Sorry, forgot to include that if you want the wall to be level, that is same height at both ends, you can do it with the line level as well. Just attach it to the string when you set your second block. After that its a matter of adding or subtracting sand under the block till the bubble centers. Repeat the process as you go.

Some other tips.

Make sure nothing gets under the string, keep checking, I had to dimantle about 20’ of mortared block a few weeks ago because a 1/4" stone got under my line.

You can even out the blocks by “stuffing” sand under a corner rather than lifting the whole block and re-screeding the base.

Retainer block is heavy, have it delivered and save your suspension.

Don’t be discouraged, this is a simple masonry project very suited for the do it yourselfer

I was going to attempt this sort of project, but EvilGhandi has just scared me out of it.

Could you re-post those instructions, step-by-step, using language you would use to talk to a 3-year-old? Pretend I don’t know what “screed” means. Because it sounds to me like you want us to first set one stone at one end and the second stone at the other and then fill in so everything is straight and level. That doesn’t make sense to me. Nor does “level doesn’t matter, straight does. The tops need to be straight…” (Wouldn’t that mean the whole wall is level?)

Anyway I’m just really confused and will now procrastinate doing this project for a couple years.

Sorry, not trying to scare anyone. This is really a simple project That anyone of reasonable handiness can pull off. I am just tossing out a few methods us pros use to get, well, professional results.

Ok lets clarify a few terms.

Picture a glass window looking over the ocean.

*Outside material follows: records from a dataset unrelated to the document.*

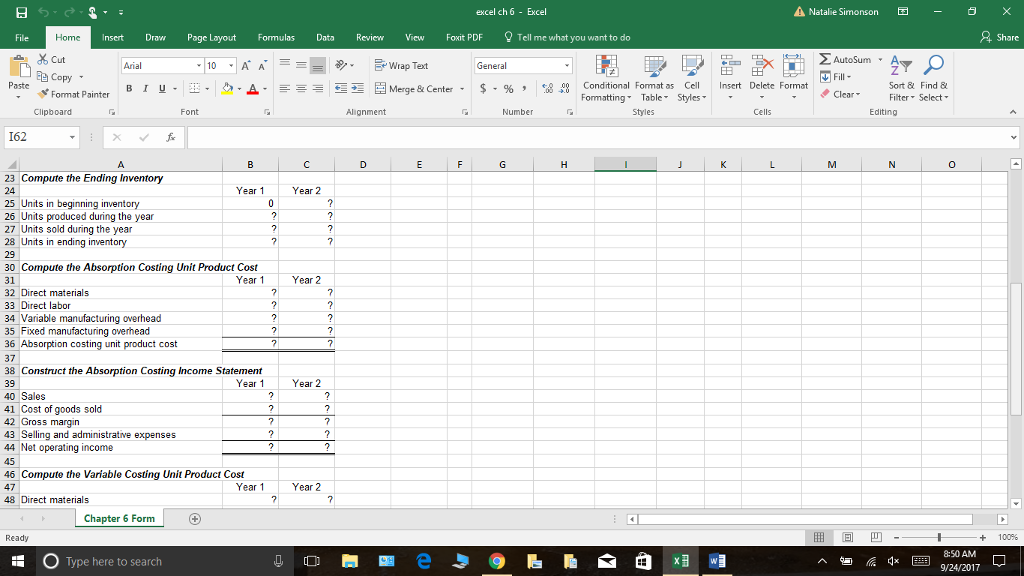Click the Excel icon on the taskbar
The width and height of the screenshot is (1024, 576).
pyautogui.click(x=680, y=561)
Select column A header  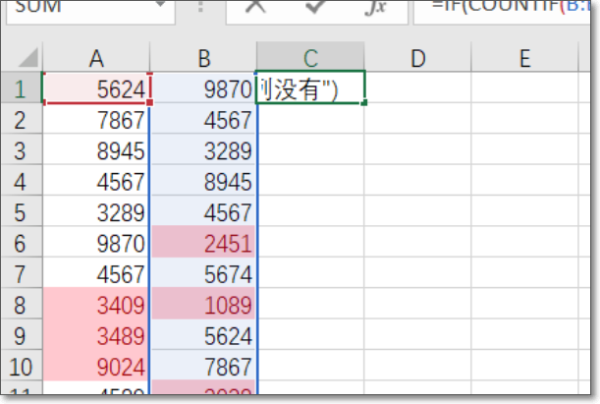point(97,57)
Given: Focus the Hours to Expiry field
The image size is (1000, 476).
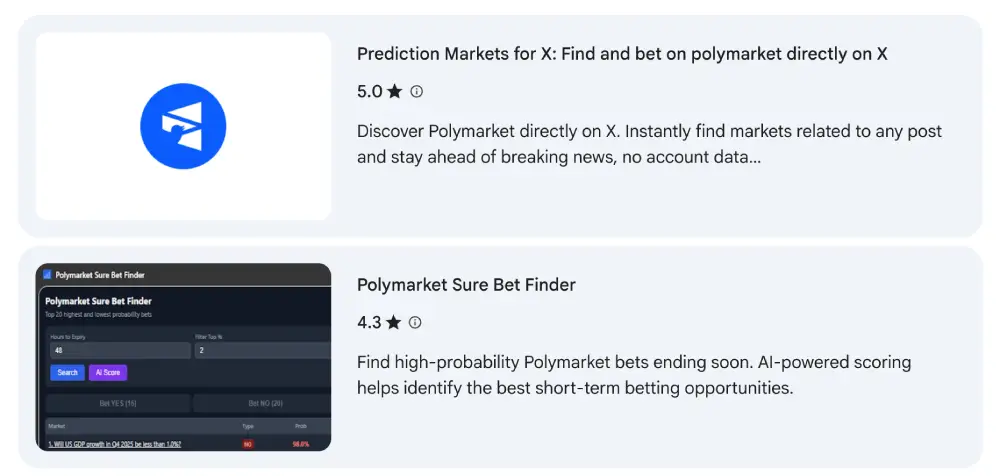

Draw a line across the horizon using the ocean as a guide. That line is level.

Now measure up one inch on the right hand side, using a stick, draw a line from the left to the right. That is a straight line.

The reason you set to stones and fill in between is so you can easily line the tops of your blocks straight, that is no up or down “waves”. If that makes no sense you can just as easily pound a stake and measure where the brick will be and tie your string to it. Me I just use the brick, I know it’s the right height.

Don’t be discouraged, it really isn’t as complicateed as I made it sound, there just are a couple things to watch for.

Oops forgot to define screed. Scree or screed is an industry term basicly meaning set a surface to a uniform height usually using a board as a straight edge.

What I meant in this case was to lay your sand into the ditch, take the little piece of wood, drag it to and fro until the sand is all smooth. Gives a nice, even footing to set the stone on.